Retype each line of the material below word for word; pictures stay out.
● ● ● ● ● ● ●
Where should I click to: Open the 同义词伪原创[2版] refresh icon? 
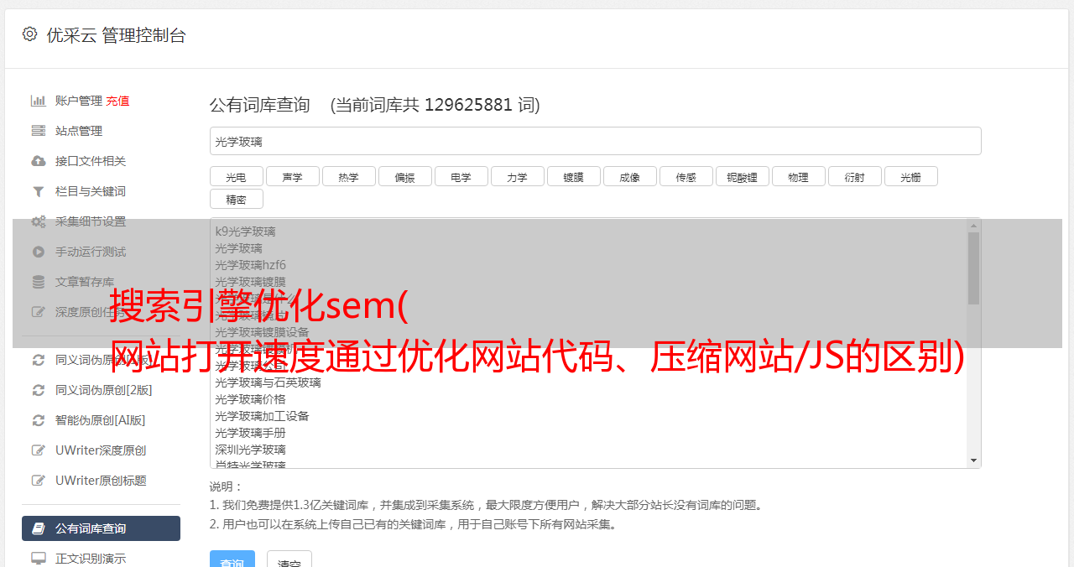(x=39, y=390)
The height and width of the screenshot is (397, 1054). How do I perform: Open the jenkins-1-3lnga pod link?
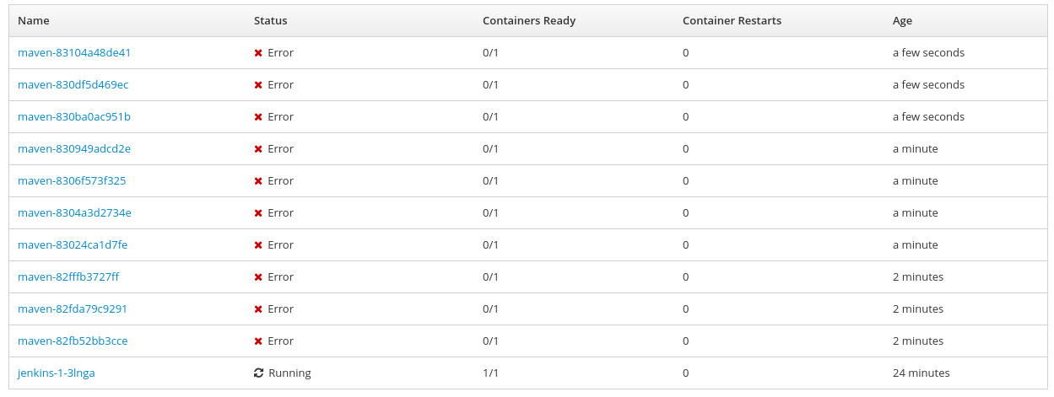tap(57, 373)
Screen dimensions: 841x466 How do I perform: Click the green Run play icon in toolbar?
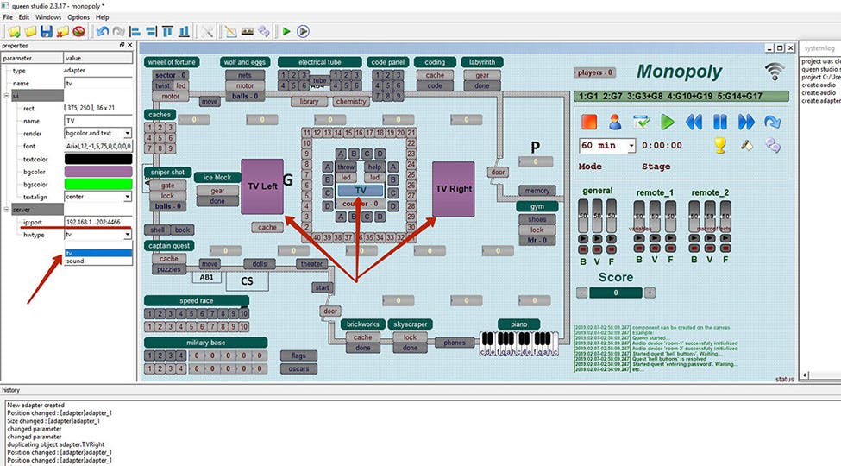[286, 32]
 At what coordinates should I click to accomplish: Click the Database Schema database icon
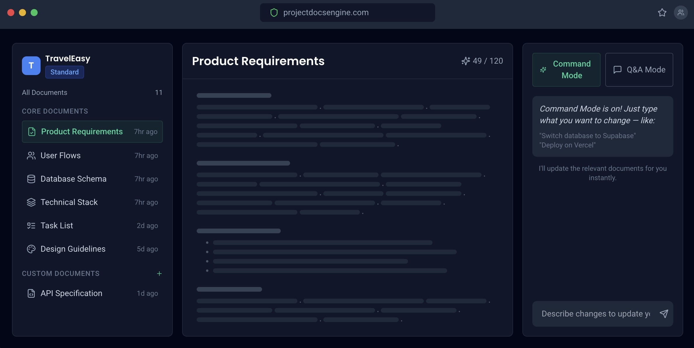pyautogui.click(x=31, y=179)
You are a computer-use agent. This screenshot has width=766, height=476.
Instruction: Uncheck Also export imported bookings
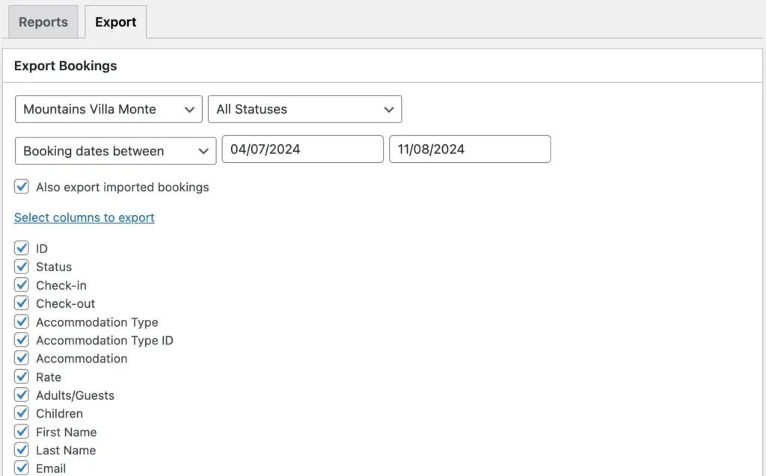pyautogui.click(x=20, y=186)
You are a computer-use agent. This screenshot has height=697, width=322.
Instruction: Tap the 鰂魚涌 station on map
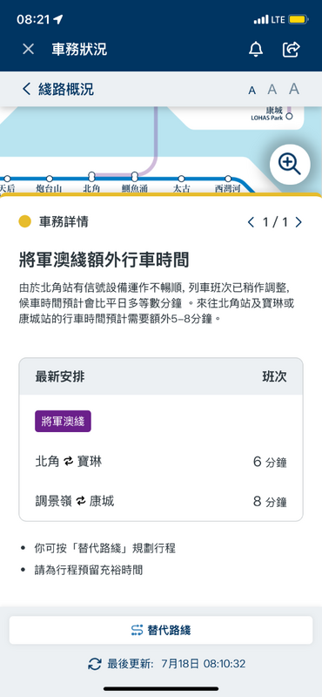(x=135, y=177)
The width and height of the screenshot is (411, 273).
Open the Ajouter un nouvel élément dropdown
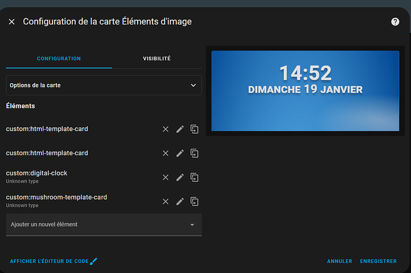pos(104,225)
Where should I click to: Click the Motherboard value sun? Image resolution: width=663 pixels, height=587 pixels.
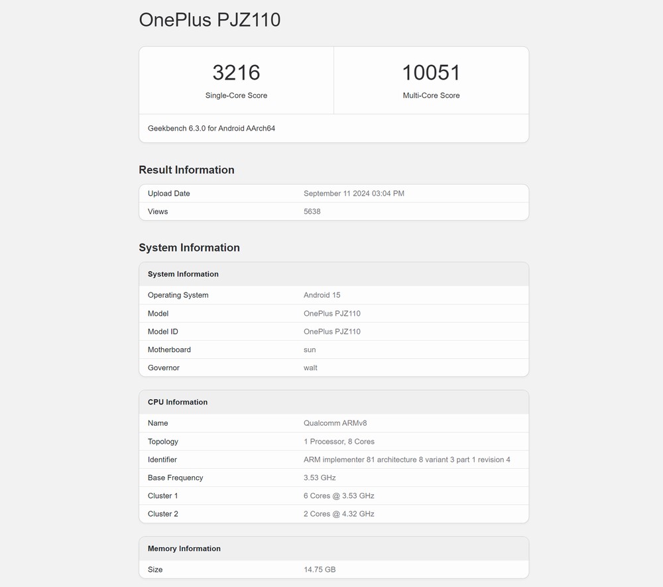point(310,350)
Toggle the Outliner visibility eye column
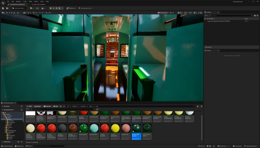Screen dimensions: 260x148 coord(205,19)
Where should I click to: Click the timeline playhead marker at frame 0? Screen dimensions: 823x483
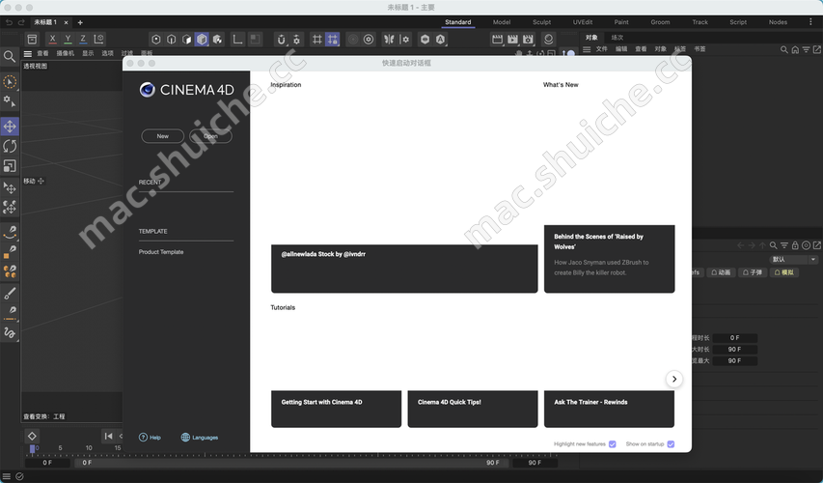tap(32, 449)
● ● ● ● ● ● ●
Response area =
Where should I click to: Open the 同义词伪原创[2版] refresh icon? 
(x=39, y=390)
The height and width of the screenshot is (397, 1054). How do I perform: Open the jenkins-1-3lnga pod link?
tap(57, 373)
Screen dimensions: 841x466 How do I perform: Click the green Run play icon in toolbar?
[286, 32]
 At what coordinates should I click to accomplish: Click the Database Schema database icon
pyautogui.click(x=31, y=179)
You are a computer-use agent. This screenshot has width=766, height=476.
Instruction: Uncheck Also export imported bookings
pyautogui.click(x=20, y=186)
You are a computer-use agent. This screenshot has height=697, width=322.
Instruction: Tap the 鰂魚涌 station on map
(x=135, y=177)
The width and height of the screenshot is (411, 273).
Open the Ajouter un nouvel élément dropdown
pos(104,225)
Where should I click to: Click the Motherboard value sun? Image resolution: width=663 pixels, height=587 pixels.
point(310,350)
Toggle the Outliner visibility eye column
Screen dimensions: 260x148 coord(205,19)
Where should I click to: Click the timeline playhead marker at frame 0? Screen dimensions: 823x483
tap(32, 449)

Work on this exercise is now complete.